Date: 10/5/2022
WEST SPRINGFIELD – Victoria Connor is leaving the Park and Recreation Department after 12 years as its director, but she isn’t going too far away.
Connor has a new job that’s close to her old one both in duties and in distance.
After a 28-year career working on West Springfield’s various parks, she was recently named the new managing director of Stanley Park in Westfield. Connor is excited for her new role, where she will work for the nonprofit board that runs the private park on Western Avenue in Westfield.
She will have more resources: West Springfield’s Park and Recreation budget for this year is just shy of $600,000, including operating costs, personnel and seasonal employees needed to maintain every park in town. Compare that to Stanley Park, founded off the fortune made by Stanley Beveridge’s business, Stanley Home Products Inc. In 2020 the park reported it had a $12 million endowment, with operating expenses of $1.4 million, more than double West Springfield’s Park and Rec budget – for one park. Granted, this one park has a koi pond, a frog pond, a registered historic covered bridge, a formal rose garden, a whole fleet of golf carts, zero-turn lawnmowers and security cameras, with a crew of seasonal college students ready to scope out, hunt down and meticulously trim any particularly ambitious blade of grass.
“Sure. Yeah. It’s been a nice business change,” remarked Connor.
Fancy as it may be, it’s still one property, versus the town-wide tapestry of parks, pools, athletic fields, skate parks, bikeways, boat launches and passive recreational spaces that Connor formerly oversaw, all while remaining accountable to taxpayers and elected officials.
“Sometimes government is weird,” said Connor. “I think it’s meant to be somewhat dysfunctional because you don’t want it to move that fast. You know, you want a lot of heads on it. You do want a lot of conflict and you do want a lot of checks and balances in place.”
She said she was proud of what she was able to accomplish in West Springfield.
“We were fortunate to get funding, able to do a lot of park improvements for the community,” said Connor, adding, “I think my proudest and the biggest project that I worked on was rebuilding and rehabbing the UNICO building.”

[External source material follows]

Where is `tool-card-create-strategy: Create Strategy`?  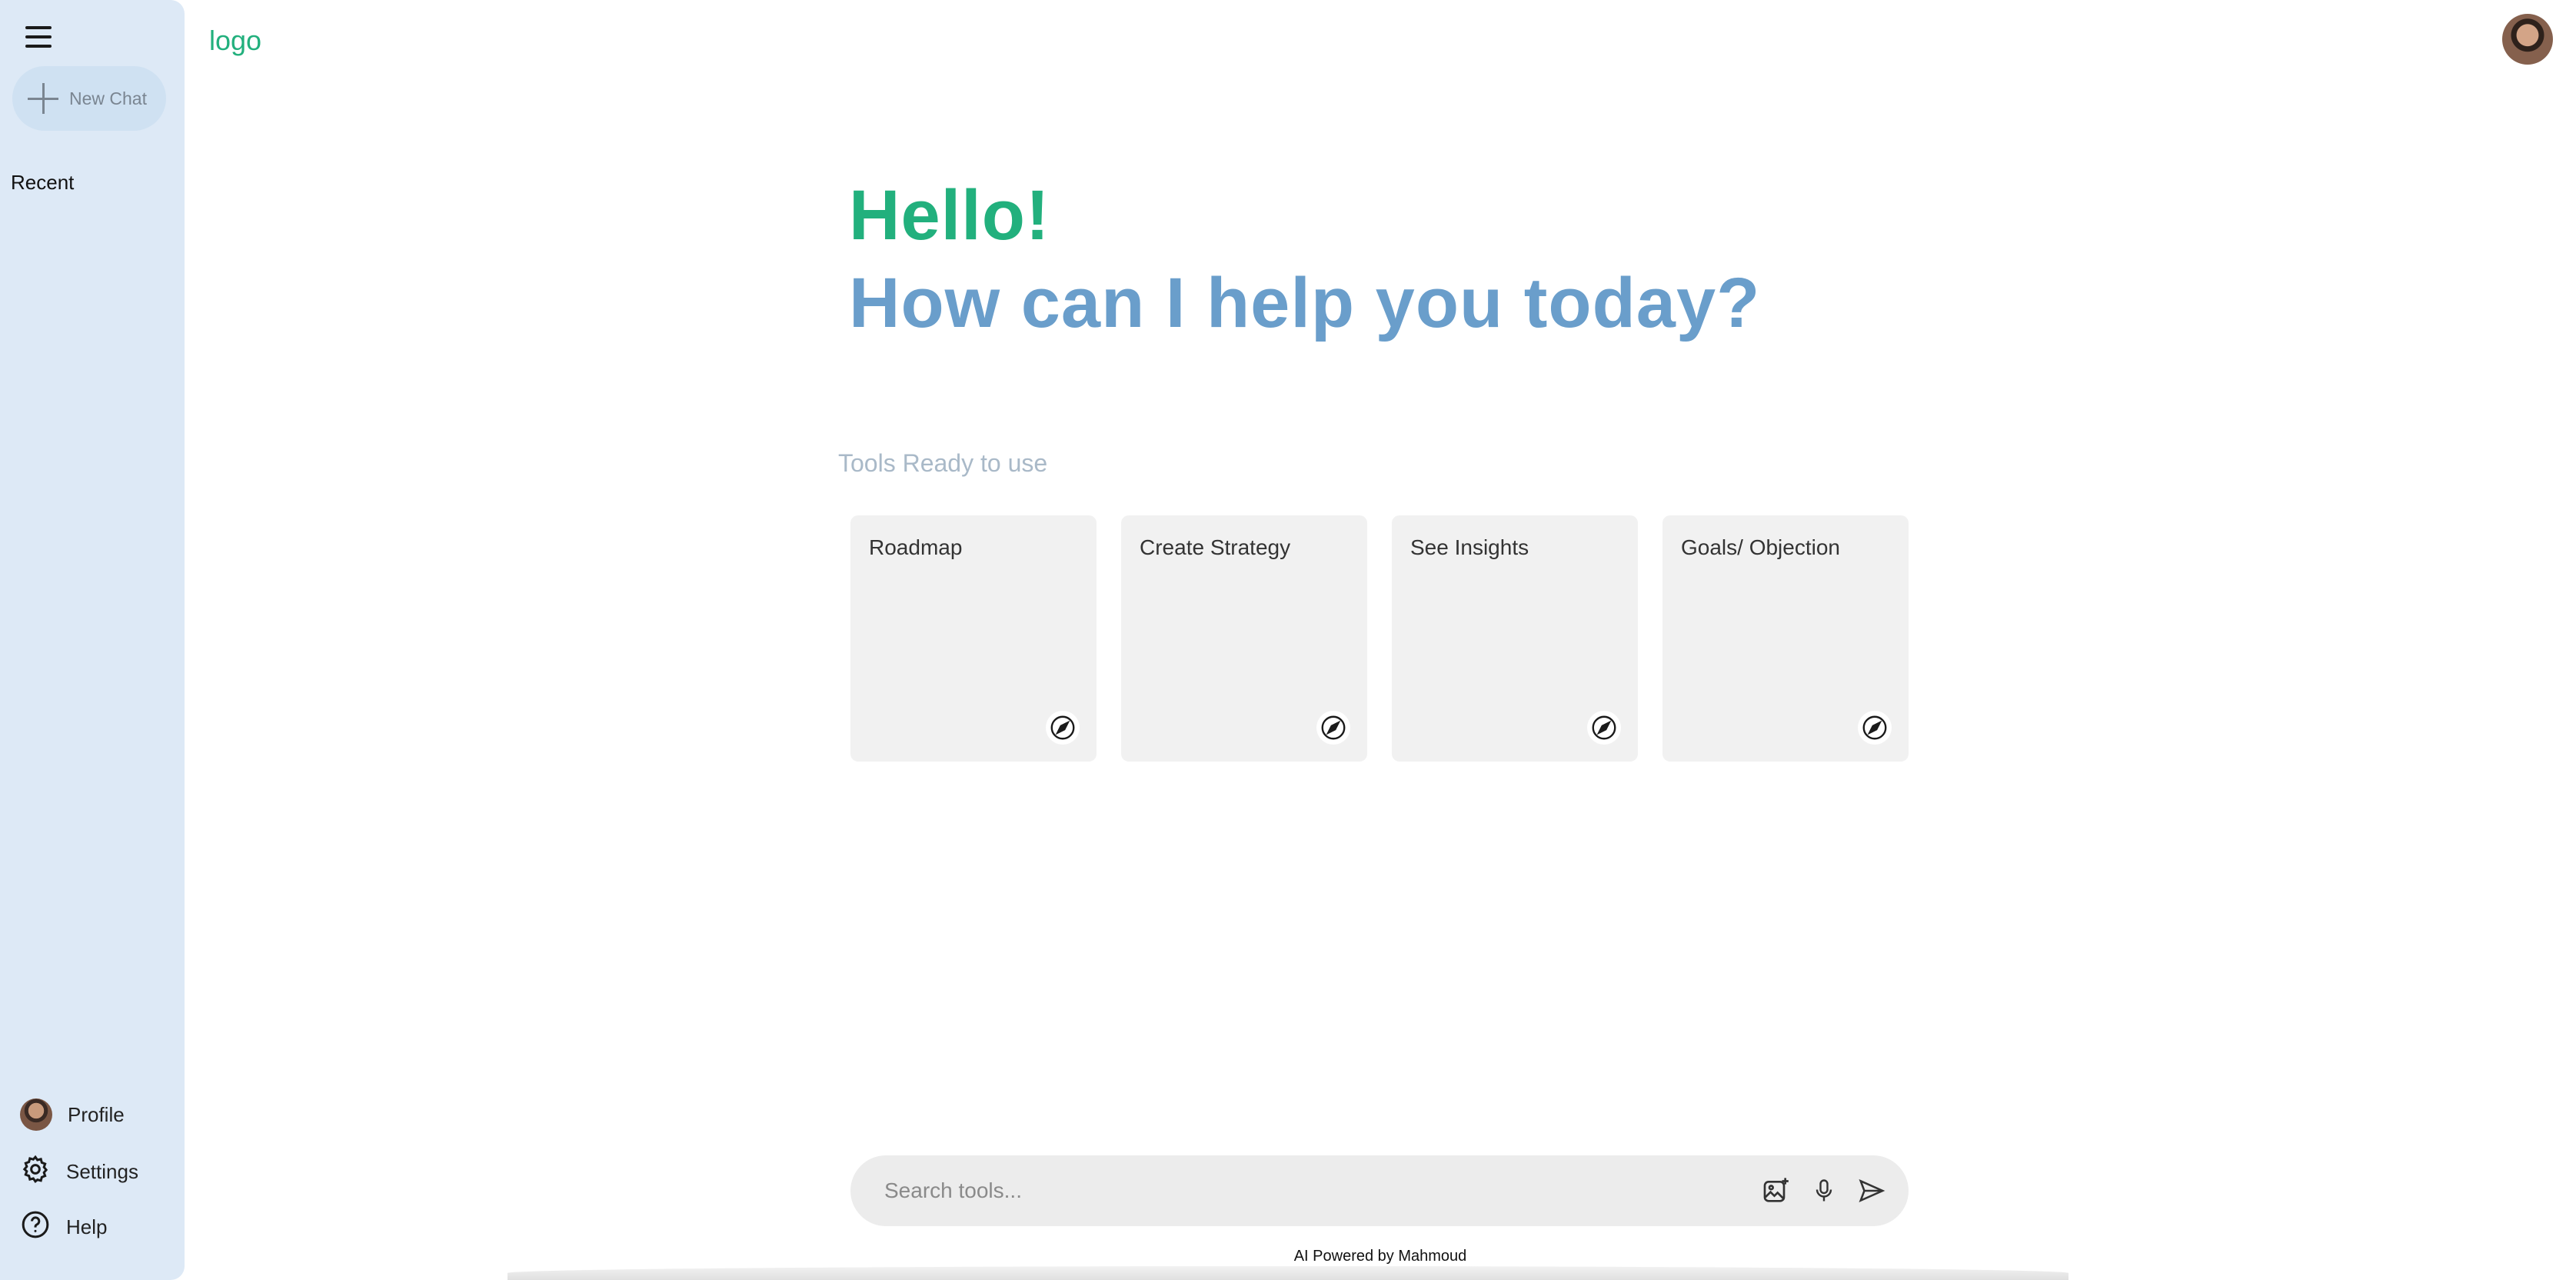 tool-card-create-strategy: Create Strategy is located at coordinates (1244, 639).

That building in Mittineague Park, built by a fraternal service organization, was turned over to the town and became “our flagship” during Connor’s tenure, undergoing three renovations involving $2.2 million of work.
“Now, that building is used seven days a week by the Park and Rec Department,” Connor said.
Other new park facilities that Connor recently opened include the Bagg Brook Heritage Trail and pavilion behind the Irish Cultural Center on Morgan Road, and repairs to the Piper Pond spillway that allowed the town to reintroduce outdoor ice skating at the “Old Res” at Amostown and Piper roads.
She has also worked on updating the town’s Open Space and Recreation Plan, which has served as a guide for park renovations and expansions over the years. There’s room for her successor to drive more growth in recreational faciltiies, she said.
“We’ve been so fortunate to have a lot of parks and playgrounds ... [but] the goal is to have in every section of town, to have a park for local kids to play,” she said.
Connor said she was able to work with other town officials to acquire hundreds of acres of property that could be turned into developed parks, or left as open space and passive recreation trails.
Originally appointed as parks director by Edward Gibson in his last term as mayor, Connor has worked for all of West Springfield’s mayors, and what she described as a cast of characters in the second-floor office at Town Hall – not unlike the NBC series “Parks and Recreation,” she said.
“All the characters that you see, in the setup of the town hall, it was all very similar to West Springfield. So I could really relate to the silly anecdotes that they would go on,” said Connor, adding that “bottom line, every day people’s hearts and souls of the workers and the volunteers ... are always in it, doing it for the right reasons.”
At Stanley Park, Connor will replace Robert McKean, who is retiring at the end of this year after 14 years as managing director.